Updated on March 5, 2010

This article came to be after I watched a video clip of Dave Chapelle talking about a time he refused to wear a dress in a movie. He went on to explain that he felt that Hollywood always tried to put strong black men in dresses for amusement value and that it was, on some level, degrading to black men. “They put every black man in the movies in a dress at some point in his career,” Chapelle says.

This leaves us with several charged questions. Is Hollywood's habit of putting black male actors in women's clothing an attempt to feminize and mock them? Is it simply innocent fun? And is it, on any level, racist? Does Hollywood not also put white men in dresses on occasion as well?

The last question can be answered first and very simply. Yes, Hollywood also puts white male actors in drag.Priscilla Queen of the Desert, which featured Hugo Weaving (he played Agent Smith in The Matrix,) and To Wong Foo, featuring Patrick Swayze

(though it must also be noted that Wesley Snipes also starred in To Wong Foo) are two movies that immediately leap to mind as having male protagonists who wear dresses throughout much of the film. The Rocky Horror Picture show is another movie that features a heavy dose of cross dressing as pulled off by Tim Curry, who is nothing if not divinely masculine.

However, there is a bit of a difference between the way white male cross dressers are portrayed and the way black cross dressers are portrayed.

Watch this little video clip to get a handle on Chapelle's point of view.

In the instances where white men play cross dressers, cross dressers are often portrayed as noble, fun souls. To Wong Foo and Priscilla, Queen of the Desert both humanize cross dressers and portray them as men anyone could have empathy for.

In the case of the many of the black men in the clips, cross dressing is carried out only as an amusing gag, as something to be pointed and laughed at. 'Haha, look at the black man in the dress.' There's no deeper meaning, there's no exploration of social issues, the dialog the movie has with the audience is entirely puerile and dependent on an adherence to conventional stereotypes to work.

So, I would say that Chapelle had a good point when he refused to wear the dress.

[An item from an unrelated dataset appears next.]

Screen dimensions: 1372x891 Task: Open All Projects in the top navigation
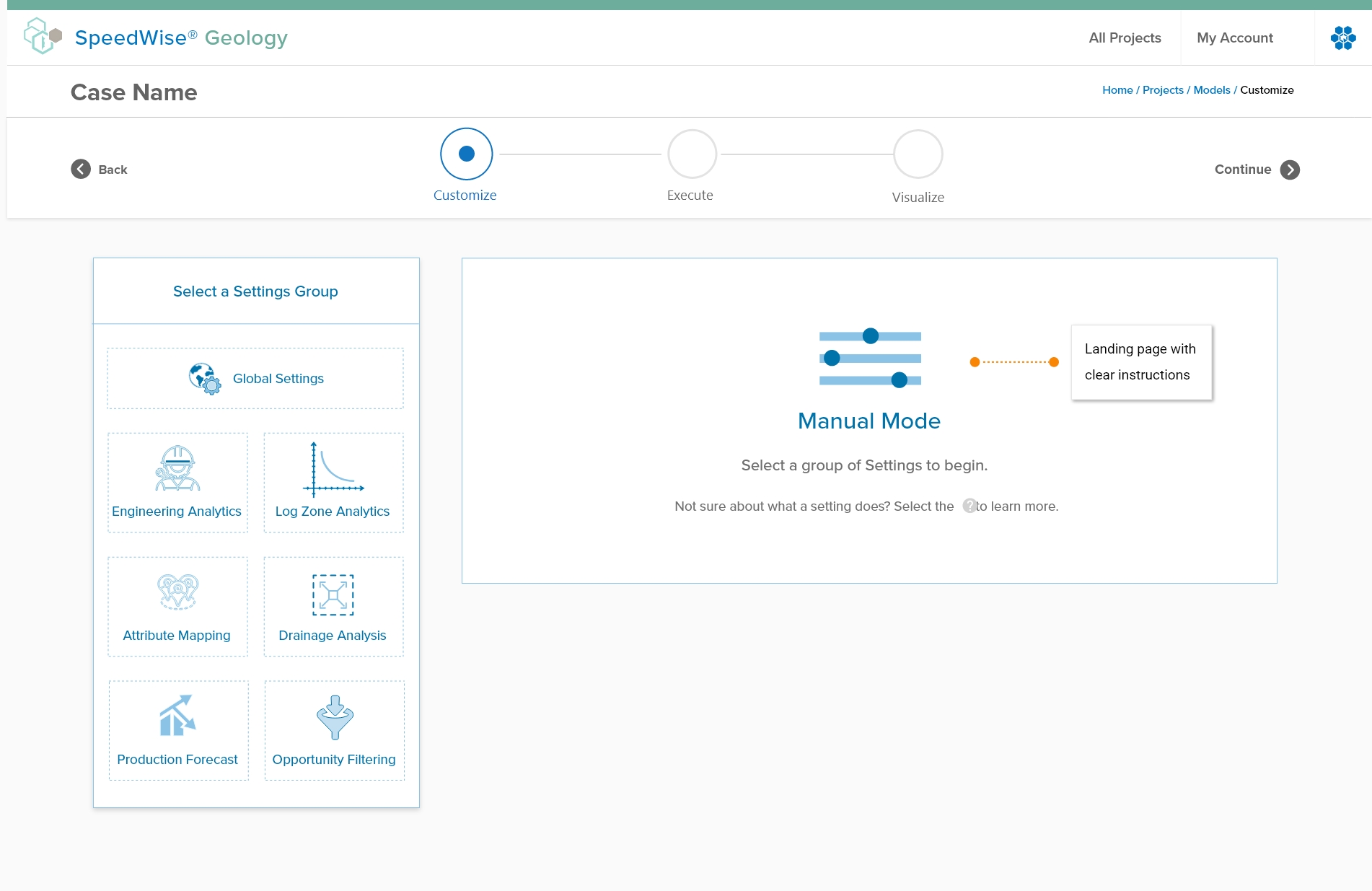1125,38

Not because wearing a dress automatically makes a man a feminized goon to laugh at, but because it would appear that many (not all, but many) portrayals of black men in dresses are conducted only in order to subvert their masculinity in a way that is not respectful, nor interesting, nor particularly interesting.

Personally, I don't think this isn't really a race issue. It's a respect issue. On the one hand, you can represent cross dressers in such a fashion that the audience actually thinks about the issues to do with gender and dress. On the other, you can turn it into a lame gag that is nothing short of offensive. A man wearing a dress shouldn't be a joke in and of itself any more than a woman wearing jeans should be a joke in and of itself. So although Chapelle and I come at this issue from two very different viewpoints, we come to a similar conclusion.

What say you?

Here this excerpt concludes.